■ **Written instruction**
Please reproduce every one of the entries below word for word, keeping each line and its order unchanged.

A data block
=-=-=

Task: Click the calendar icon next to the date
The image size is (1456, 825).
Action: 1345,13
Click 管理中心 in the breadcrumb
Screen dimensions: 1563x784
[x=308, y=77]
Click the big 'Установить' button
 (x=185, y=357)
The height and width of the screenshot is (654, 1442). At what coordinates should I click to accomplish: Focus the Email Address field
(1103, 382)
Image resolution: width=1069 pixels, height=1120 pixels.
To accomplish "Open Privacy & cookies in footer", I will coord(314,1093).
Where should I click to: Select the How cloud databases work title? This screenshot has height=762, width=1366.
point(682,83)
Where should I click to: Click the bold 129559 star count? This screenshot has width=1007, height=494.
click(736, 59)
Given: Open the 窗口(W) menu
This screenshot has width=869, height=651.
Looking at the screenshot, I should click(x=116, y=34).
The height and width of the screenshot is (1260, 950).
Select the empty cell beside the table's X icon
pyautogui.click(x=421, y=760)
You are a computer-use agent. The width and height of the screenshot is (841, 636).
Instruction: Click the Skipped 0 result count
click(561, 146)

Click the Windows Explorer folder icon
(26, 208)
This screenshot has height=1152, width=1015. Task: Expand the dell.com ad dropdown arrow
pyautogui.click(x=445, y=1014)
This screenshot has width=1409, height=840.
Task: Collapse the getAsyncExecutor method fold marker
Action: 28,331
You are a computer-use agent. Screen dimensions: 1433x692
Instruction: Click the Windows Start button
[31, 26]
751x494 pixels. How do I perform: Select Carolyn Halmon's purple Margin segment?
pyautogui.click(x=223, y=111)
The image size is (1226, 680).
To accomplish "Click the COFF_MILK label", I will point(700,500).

=-=-=

■ **Result of this exercise**
Task: Click the calendar icon next to the date
The image size is (1456, 825).
Action: 1345,13
Click 管理中心 in the breadcrumb
Screen dimensions: 1563x784
[x=308, y=77]
Click the big 'Установить' button
 (x=185, y=357)
The height and width of the screenshot is (654, 1442). At what coordinates should I click to accomplish: Focus the Email Address field
(1103, 382)
Image resolution: width=1069 pixels, height=1120 pixels.
To accomplish "Open Privacy & cookies in footer", I will coord(314,1093).
Where should I click to: Select the How cloud databases work title? This screenshot has height=762, width=1366.
point(682,83)
Where should I click to: Click the bold 129559 star count? This screenshot has width=1007, height=494.
click(736, 59)
Given: Open the 窗口(W) menu
This screenshot has width=869, height=651.
Looking at the screenshot, I should click(x=116, y=34).
The height and width of the screenshot is (1260, 950).
Select the empty cell beside the table's X icon
pyautogui.click(x=421, y=760)
You are a computer-use agent. The width and height of the screenshot is (841, 636).
Instruction: Click the Skipped 0 result count
click(561, 146)

Click the Windows Explorer folder icon
(26, 208)
This screenshot has height=1152, width=1015. Task: Expand the dell.com ad dropdown arrow
pyautogui.click(x=445, y=1014)
This screenshot has width=1409, height=840.
Task: Collapse the getAsyncExecutor method fold marker
Action: 28,331
You are a computer-use agent. Screen dimensions: 1433x692
Instruction: Click the Windows Start button
[31, 26]
751x494 pixels. How do I perform: Select Carolyn Halmon's purple Margin segment?
pyautogui.click(x=223, y=111)
The image size is (1226, 680).
To accomplish "Click the COFF_MILK label", I will point(700,500).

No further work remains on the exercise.